CHAMPAIGN – Esther Muhr and the 137 students in her Bottenfield School enrichment classes trek daily, rain or shine, across two parking lots to their classroom in Faith United Methodist Church.
Muhr said everyone's adjusted well to that displacement.
"There's just not a spot for enrichment classes here at Bottenfield," said Muhr, who's taught at the school for three years. "One day, I realized there was this nice, big empty church next door; we asked their board, and it works out just fine. I take groups over there throughout the day, and there's a nice conference room that serves as a classroom." The church doesn't charge the school for its use.
If voters approve a $66 million bond issue March 21, it will authorize major repairs and upgrades in all district elementary schools except the two newest, Barkstall and Stratton.
The three new schools are high profile, Chief Financial Officer Gene Logas said, "but the improvements to the schools are the heart of the referendum. They'll affect 3,000 students every day."
Bottenfield is in line for almost $4 million worth of work that would include adding classrooms and support space and a new gym and performing arts area – space to accommodate Muhr's enrichment students.
Principal Barb Daly said the work is long overdue.
"We just want everyone under one roof, although the church has been very generous," Daly said. "We don't have enough space to get our whole population in one meeting room, so we'd be adding a gym. We need physical education and performance space away from the cafeteria. We'd add six classrooms, two to replace the portable classrooms out behind the buildings."
Two classrooms on the south end of the school would hold music, reading recovery and literacy classes; classrooms to be built on the west end of the school would hold art, enrichment, special education and support services classes.
Daly said her special education teachers now work in one room that's divided down the middle, a situation that's far from ideal because a teacher on one side might be working with a very vocal child while a teacher on the other works with a child who needs to concentrate.
Muhr's office is in one of the two portable classrooms parked behind the school, trailers that would be removed if the bond issue passes.
"I have a desk in the literacy center," she said. "The other portable is the music classroom."
Muhr said parents are happy to sign permission slips to allow their children to go to the church for class because they're happy to have their children participate in enrichment, classes that help youngsters improve critical-thinking skills.
But she said it would be more convenient and save time if the classroom were in the school building.
"It would be nice," Muhr said.
Said Daly: "Our teachers will always focus on student achievement, and they need facilities that will help them teach. Walking outside four or five times a day doesn't do that. And you have to remember: Bottenfield's a relatively new school in the district, only 50 years old, and we're in relatively good shape."
Kristin Camp, principal of Carrie Busey School, said the $3.7 million worth of work that would be done at her school would include a new gym with a stage, two new classrooms, two new restrooms, remodeled computer rooms and a remodeled library.
"What we're looking at here is the fact that one room serves as a cafeteria, a gym and a community room," Campi said. "That means we have to schedule everything around lunch and P.E. We have a small window to get 390 students through lunch and then clean up for P.E. That drives our entire schedule, our whole day."
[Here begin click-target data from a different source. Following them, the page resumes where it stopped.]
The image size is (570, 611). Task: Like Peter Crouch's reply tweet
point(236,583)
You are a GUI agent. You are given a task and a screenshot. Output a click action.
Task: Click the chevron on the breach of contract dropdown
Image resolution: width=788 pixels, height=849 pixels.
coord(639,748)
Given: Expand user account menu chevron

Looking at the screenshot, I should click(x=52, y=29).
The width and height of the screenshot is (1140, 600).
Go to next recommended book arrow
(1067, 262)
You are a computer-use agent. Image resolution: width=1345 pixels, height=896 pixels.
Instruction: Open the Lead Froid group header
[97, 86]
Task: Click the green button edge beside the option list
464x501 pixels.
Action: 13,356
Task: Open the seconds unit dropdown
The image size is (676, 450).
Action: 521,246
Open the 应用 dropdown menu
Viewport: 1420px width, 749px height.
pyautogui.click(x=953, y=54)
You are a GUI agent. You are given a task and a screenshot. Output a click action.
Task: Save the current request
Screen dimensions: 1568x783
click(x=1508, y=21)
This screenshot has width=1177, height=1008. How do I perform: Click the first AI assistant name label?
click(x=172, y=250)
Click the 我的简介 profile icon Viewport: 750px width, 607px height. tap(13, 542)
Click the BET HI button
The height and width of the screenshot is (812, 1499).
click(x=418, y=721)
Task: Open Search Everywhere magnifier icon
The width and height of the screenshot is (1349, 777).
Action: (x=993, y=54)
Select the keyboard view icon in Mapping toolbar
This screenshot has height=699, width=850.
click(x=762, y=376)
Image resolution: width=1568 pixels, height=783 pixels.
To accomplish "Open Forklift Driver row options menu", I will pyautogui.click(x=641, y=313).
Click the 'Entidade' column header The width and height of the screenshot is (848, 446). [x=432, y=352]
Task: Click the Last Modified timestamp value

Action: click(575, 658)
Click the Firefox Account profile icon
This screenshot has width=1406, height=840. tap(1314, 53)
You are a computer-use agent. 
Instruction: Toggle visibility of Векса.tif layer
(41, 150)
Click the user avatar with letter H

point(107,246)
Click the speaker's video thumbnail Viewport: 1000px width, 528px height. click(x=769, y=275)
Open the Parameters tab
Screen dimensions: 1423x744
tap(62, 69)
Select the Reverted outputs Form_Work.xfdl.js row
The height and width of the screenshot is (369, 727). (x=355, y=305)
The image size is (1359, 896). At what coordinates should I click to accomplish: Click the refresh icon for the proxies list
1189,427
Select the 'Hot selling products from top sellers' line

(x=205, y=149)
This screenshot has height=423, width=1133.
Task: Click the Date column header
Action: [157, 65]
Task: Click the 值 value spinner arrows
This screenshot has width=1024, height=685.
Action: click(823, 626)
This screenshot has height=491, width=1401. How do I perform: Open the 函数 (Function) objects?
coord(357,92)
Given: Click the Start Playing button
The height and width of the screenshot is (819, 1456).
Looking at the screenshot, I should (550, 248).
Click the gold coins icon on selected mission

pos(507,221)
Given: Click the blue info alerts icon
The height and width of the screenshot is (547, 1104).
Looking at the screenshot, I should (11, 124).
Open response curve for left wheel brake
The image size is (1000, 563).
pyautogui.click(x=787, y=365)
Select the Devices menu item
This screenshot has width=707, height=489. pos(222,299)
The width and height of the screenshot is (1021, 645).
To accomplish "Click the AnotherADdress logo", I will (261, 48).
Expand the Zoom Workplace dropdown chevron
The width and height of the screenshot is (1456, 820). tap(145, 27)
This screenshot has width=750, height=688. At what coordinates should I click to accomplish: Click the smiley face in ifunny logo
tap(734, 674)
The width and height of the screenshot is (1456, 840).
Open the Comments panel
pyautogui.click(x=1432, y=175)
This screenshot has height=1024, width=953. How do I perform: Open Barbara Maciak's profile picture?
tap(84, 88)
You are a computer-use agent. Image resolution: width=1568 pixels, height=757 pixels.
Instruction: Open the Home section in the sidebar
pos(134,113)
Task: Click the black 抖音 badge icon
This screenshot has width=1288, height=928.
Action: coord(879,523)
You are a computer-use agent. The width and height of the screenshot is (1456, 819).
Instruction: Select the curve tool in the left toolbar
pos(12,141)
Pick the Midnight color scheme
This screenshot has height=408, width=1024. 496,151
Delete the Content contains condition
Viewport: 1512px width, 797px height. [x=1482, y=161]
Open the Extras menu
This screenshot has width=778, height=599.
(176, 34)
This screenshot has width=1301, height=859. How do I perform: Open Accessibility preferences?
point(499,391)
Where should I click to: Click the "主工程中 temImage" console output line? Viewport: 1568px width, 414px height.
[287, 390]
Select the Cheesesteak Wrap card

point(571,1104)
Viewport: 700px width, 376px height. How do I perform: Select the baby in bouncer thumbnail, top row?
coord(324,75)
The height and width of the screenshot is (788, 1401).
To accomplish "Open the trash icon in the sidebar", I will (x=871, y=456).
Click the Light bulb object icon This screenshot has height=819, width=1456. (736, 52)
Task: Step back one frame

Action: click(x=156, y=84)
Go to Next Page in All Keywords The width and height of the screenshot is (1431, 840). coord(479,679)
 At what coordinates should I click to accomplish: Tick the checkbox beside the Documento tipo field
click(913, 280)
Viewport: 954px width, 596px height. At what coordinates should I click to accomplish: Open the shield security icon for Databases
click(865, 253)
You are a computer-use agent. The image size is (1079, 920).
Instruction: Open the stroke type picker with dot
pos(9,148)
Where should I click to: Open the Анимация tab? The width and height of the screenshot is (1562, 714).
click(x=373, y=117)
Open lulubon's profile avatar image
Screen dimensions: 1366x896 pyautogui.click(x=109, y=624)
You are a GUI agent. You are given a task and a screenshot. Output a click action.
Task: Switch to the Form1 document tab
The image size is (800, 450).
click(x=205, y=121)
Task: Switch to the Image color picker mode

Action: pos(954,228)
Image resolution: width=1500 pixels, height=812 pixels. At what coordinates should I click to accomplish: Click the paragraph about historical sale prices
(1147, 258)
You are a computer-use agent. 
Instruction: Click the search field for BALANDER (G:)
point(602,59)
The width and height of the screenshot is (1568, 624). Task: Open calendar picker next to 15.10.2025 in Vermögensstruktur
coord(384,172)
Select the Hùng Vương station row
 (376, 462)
Camp said a new gym would separate lunch and P.E. and give the school extra storage space so everything now stored in the halls could be put away.
Extra classrooms would solve other problems, she said.
"We have six specialists sharing one room, our enrichment and reading specialists, our psychologist and speech and hearing specialists," Camp said. "We get it done, but it's not the best situation."
Portables also stand behind Washington School, which was built in 1950. Principal Sherry Alimi said the portables are used for office space, storage for physical education equipment and for band and orchestra because there's no room in the community room.
Alimi's school focuses a lot on art and performing arts – the district's new music curriculum coordinator, Bob Smith, is based there – and the referendum calls for construction of new performing arts space and other improvements valued at about $4.6 million. Alimi said they would include enlarging Washington's library and building a computer lab.
Jesus Yepez, a social worker at Washington, said that two years ago he, Gail Groff and their intern worked with children in a small storage area between two kindergarten classes, an area with little of the privacy social workers need to deal with children's difficulties.
"After it became apparent that wasn't a very good idea, the district moved one of the two portables at Centennial to Washington and gave it to us to use," Yepez said. "They set it up on the blacktop, and it's spacious and accessible. But for the kids and staff members to go back and forth to the main building is very cumbersome."
There's also not a lot of privacy in the portable, which has dividers that don't reach to the ceiling.
"There's a space on the other side of the wall a P.E. teacher uses for equipment, and the psychologist who comes in once a week uses the space next to the P.E. equipment," Yepez said. "She's worse off than we are."
Major improvements at other elementary schools would include a gym and classrooms at Garden Hills; a gym and new windows at Kenwood; remodeling and windows at Robeson; a new gym, classrooms and entry at South Side; and classrooms, a gym, windows and playground equipment at Westview.
"We need safe, modern facilities for all students with equalized program space," Superintendent Arthur Culver said. "We should do better."